=== RECORDS FOR THE EXERCISE ===
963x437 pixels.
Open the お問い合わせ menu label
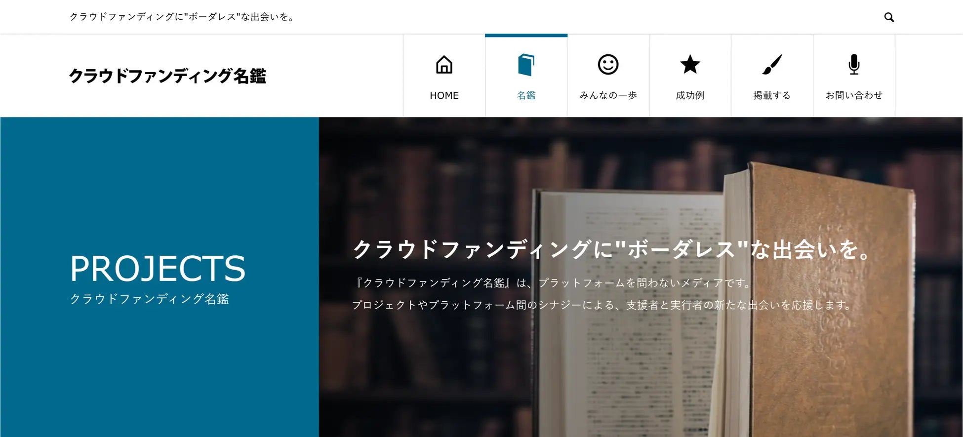pos(854,95)
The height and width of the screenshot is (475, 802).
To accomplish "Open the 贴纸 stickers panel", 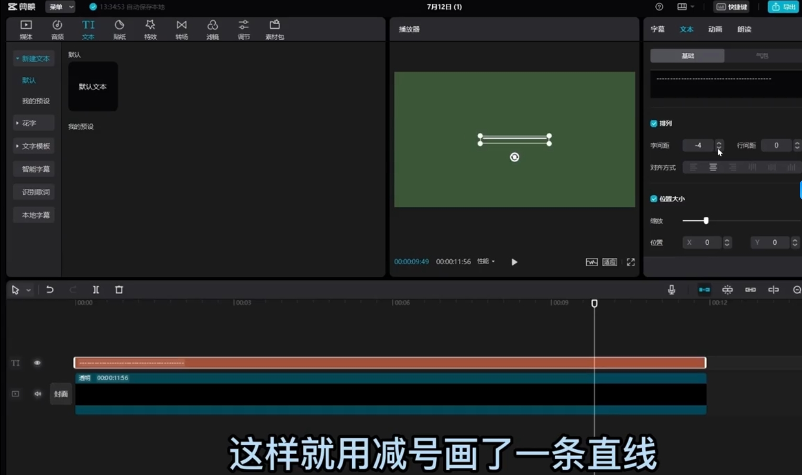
===
Omit the pictures, then give all the lines above again exactly.

* **TASK RESPONSE**
963x437 pixels.
Open the お問い合わせ menu label
pos(854,95)
The height and width of the screenshot is (475, 802).
To accomplish "Open the 贴纸 stickers panel", 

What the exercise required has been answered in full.